* **EXERCISE INSTRUCTIONS**
Tally the lines in the records below that contain "dialog" and return only the result.

____ DATA SHOWN

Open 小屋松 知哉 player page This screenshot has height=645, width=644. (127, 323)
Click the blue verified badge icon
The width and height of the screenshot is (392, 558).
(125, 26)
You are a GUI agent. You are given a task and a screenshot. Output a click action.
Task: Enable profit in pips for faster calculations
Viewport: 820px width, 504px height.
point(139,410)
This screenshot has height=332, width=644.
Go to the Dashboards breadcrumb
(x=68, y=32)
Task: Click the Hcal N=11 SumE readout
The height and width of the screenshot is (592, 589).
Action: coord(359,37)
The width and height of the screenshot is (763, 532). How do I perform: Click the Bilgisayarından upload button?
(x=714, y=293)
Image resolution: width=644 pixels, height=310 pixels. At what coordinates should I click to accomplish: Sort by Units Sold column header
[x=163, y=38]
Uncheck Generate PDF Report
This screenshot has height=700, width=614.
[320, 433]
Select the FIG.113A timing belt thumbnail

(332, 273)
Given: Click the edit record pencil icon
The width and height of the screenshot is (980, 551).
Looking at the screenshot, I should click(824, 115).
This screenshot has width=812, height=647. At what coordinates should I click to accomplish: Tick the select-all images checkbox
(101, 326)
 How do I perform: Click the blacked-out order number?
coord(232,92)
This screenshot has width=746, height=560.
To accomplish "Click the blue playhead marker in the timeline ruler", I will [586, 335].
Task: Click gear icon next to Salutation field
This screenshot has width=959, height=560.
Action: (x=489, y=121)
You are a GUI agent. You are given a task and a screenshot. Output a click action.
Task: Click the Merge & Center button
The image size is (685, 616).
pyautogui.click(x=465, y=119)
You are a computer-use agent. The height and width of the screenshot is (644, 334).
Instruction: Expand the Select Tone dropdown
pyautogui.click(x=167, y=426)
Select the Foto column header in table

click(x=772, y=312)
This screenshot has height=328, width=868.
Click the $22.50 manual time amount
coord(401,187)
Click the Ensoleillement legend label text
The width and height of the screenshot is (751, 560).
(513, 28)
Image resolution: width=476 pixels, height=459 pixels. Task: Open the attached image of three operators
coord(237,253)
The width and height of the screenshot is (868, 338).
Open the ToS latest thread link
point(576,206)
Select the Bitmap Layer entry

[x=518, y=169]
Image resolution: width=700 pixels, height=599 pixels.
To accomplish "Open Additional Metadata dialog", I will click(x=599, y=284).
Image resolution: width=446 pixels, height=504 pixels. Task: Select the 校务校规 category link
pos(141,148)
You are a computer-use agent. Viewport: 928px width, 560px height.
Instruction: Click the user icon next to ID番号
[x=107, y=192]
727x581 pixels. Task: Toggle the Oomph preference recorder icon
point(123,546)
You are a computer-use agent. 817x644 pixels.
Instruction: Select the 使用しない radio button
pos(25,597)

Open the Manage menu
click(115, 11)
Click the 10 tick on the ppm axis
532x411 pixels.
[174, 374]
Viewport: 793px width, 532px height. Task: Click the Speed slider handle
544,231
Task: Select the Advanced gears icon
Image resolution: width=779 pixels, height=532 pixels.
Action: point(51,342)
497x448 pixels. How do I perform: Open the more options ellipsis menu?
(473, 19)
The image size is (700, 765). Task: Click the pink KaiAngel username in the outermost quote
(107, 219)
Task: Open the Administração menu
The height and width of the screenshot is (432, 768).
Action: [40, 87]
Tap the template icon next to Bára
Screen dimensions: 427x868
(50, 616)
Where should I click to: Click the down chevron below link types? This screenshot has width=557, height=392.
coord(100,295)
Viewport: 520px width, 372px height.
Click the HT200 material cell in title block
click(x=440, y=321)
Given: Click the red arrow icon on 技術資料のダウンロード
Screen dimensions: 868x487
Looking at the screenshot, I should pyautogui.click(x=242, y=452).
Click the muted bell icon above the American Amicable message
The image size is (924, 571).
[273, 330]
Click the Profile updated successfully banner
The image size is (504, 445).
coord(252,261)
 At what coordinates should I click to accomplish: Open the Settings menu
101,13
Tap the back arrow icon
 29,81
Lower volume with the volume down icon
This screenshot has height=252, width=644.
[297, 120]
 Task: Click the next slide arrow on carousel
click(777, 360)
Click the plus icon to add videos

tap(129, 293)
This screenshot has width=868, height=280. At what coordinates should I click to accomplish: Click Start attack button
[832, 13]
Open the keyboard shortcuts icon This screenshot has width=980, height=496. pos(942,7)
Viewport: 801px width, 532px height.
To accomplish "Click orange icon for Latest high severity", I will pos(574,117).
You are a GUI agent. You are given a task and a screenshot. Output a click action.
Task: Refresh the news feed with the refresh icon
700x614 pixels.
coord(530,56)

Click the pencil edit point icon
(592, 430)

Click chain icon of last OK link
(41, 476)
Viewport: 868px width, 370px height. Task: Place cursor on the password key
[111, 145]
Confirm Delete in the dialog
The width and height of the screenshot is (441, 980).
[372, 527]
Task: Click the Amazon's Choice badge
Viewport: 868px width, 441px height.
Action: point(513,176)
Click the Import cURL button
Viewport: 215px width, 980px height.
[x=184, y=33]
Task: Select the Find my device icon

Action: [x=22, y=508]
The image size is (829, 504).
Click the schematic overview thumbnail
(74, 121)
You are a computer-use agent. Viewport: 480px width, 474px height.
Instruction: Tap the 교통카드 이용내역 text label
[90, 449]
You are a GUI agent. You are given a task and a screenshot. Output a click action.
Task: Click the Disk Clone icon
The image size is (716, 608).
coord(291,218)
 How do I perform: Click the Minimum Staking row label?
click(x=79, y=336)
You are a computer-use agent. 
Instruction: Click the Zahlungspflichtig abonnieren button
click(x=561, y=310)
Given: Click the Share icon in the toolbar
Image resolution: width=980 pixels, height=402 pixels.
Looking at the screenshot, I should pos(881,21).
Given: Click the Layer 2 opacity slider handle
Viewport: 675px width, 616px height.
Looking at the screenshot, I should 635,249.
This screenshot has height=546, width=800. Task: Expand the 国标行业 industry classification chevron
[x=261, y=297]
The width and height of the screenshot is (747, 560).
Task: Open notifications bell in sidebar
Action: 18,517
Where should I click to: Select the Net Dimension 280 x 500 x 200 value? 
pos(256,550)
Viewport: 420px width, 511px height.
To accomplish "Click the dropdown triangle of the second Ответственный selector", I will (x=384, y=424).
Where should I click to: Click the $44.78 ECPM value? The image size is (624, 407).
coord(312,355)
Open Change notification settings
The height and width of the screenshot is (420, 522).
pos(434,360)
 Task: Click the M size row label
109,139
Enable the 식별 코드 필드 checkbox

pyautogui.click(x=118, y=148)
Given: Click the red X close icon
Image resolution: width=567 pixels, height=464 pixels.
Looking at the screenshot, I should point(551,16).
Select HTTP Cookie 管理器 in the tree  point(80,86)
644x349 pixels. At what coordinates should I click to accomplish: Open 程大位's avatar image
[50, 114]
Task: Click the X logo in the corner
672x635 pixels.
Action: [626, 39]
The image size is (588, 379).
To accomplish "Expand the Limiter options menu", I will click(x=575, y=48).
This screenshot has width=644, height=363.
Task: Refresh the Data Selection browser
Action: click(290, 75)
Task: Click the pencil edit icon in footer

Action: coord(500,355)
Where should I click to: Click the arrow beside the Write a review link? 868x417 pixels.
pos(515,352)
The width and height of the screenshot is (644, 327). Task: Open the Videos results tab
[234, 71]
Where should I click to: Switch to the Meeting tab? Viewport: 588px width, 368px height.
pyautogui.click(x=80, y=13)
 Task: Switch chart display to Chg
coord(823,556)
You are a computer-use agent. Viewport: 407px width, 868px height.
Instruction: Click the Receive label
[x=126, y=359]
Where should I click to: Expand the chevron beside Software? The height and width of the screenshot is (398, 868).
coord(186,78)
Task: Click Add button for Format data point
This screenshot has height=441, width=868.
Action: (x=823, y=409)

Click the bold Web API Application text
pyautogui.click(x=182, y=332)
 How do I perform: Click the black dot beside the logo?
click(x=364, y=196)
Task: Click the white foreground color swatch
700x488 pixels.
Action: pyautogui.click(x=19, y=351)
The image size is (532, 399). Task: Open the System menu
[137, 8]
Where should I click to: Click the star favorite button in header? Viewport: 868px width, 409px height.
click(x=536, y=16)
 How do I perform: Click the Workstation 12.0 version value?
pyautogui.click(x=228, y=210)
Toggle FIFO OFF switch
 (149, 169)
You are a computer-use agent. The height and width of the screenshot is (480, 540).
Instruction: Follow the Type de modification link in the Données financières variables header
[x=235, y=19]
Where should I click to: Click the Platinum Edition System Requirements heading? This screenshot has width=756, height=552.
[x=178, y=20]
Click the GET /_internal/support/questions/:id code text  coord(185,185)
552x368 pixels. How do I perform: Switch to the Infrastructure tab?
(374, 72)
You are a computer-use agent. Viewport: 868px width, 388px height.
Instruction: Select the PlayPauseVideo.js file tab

________

* **SOLUTION**
2